• _Task description_:
Rewrite the material below with every "icon" changed to "button" and nothing else altered.
START Input data
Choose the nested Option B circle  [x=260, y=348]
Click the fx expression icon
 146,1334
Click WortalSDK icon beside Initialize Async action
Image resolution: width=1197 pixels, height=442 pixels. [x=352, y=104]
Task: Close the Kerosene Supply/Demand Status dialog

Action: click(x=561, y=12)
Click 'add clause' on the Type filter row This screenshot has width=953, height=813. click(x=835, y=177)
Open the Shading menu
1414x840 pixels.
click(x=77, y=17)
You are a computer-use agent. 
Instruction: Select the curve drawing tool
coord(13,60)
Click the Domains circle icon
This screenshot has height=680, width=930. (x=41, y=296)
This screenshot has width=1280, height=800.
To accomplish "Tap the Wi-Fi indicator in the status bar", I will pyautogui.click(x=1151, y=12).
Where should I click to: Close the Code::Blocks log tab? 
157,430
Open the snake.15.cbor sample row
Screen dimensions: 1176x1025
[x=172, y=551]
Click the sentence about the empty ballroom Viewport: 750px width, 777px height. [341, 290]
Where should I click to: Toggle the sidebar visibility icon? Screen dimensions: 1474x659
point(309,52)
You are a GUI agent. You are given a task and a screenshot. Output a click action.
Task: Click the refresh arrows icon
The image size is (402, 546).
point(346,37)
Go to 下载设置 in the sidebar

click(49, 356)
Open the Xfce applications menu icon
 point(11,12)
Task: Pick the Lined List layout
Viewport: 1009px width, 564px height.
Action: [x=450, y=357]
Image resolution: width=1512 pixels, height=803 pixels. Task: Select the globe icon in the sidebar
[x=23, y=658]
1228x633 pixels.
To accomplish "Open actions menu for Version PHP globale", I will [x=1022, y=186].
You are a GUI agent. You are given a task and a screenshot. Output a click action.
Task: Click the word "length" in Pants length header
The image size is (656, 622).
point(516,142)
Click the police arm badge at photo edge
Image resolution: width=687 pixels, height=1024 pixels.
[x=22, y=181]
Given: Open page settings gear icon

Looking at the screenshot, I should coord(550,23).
END Input data
• _Solution for this problem_:
Choose the nested Option B circle  [x=260, y=348]
Click the fx expression button
 146,1334
Click WortalSDK button beside Initialize Async action
Image resolution: width=1197 pixels, height=442 pixels. [x=352, y=104]
Task: Close the Kerosene Supply/Demand Status dialog

Action: click(x=561, y=12)
Click 'add clause' on the Type filter row This screenshot has width=953, height=813. click(x=835, y=177)
Open the Shading menu
1414x840 pixels.
click(x=77, y=17)
You are a computer-use agent. 
Instruction: Select the curve drawing tool
coord(13,60)
Click the Domains circle button
This screenshot has height=680, width=930. (x=41, y=296)
This screenshot has width=1280, height=800.
To accomplish "Tap the Wi-Fi indicator in the status bar", I will pyautogui.click(x=1151, y=12).
Where should I click to: Close the Code::Blocks log tab? 
157,430
Open the snake.15.cbor sample row
Screen dimensions: 1176x1025
[x=172, y=551]
Click the sentence about the empty ballroom Viewport: 750px width, 777px height. [341, 290]
Where should I click to: Toggle the sidebar visibility button? Screen dimensions: 1474x659
point(309,52)
You are a GUI agent. You are given a task and a screenshot. Output a click action.
Task: Click the refresh arrows button
The image size is (402, 546).
point(346,37)
Go to 下载设置 in the sidebar

click(49, 356)
Open the Xfce applications menu button
 point(11,12)
Task: Pick the Lined List layout
Viewport: 1009px width, 564px height.
Action: [x=450, y=357]
Image resolution: width=1512 pixels, height=803 pixels. Task: Select the globe button in the sidebar
[x=23, y=658]
1228x633 pixels.
To accomplish "Open actions menu for Version PHP globale", I will [x=1022, y=186].
You are a GUI agent. You are given a task and a screenshot. Output a click action.
Task: Click the word "length" in Pants length header
The image size is (656, 622).
point(516,142)
Click the police arm badge at photo edge
Image resolution: width=687 pixels, height=1024 pixels.
[x=22, y=181]
Given: Open page settings gear button

Looking at the screenshot, I should coord(550,23).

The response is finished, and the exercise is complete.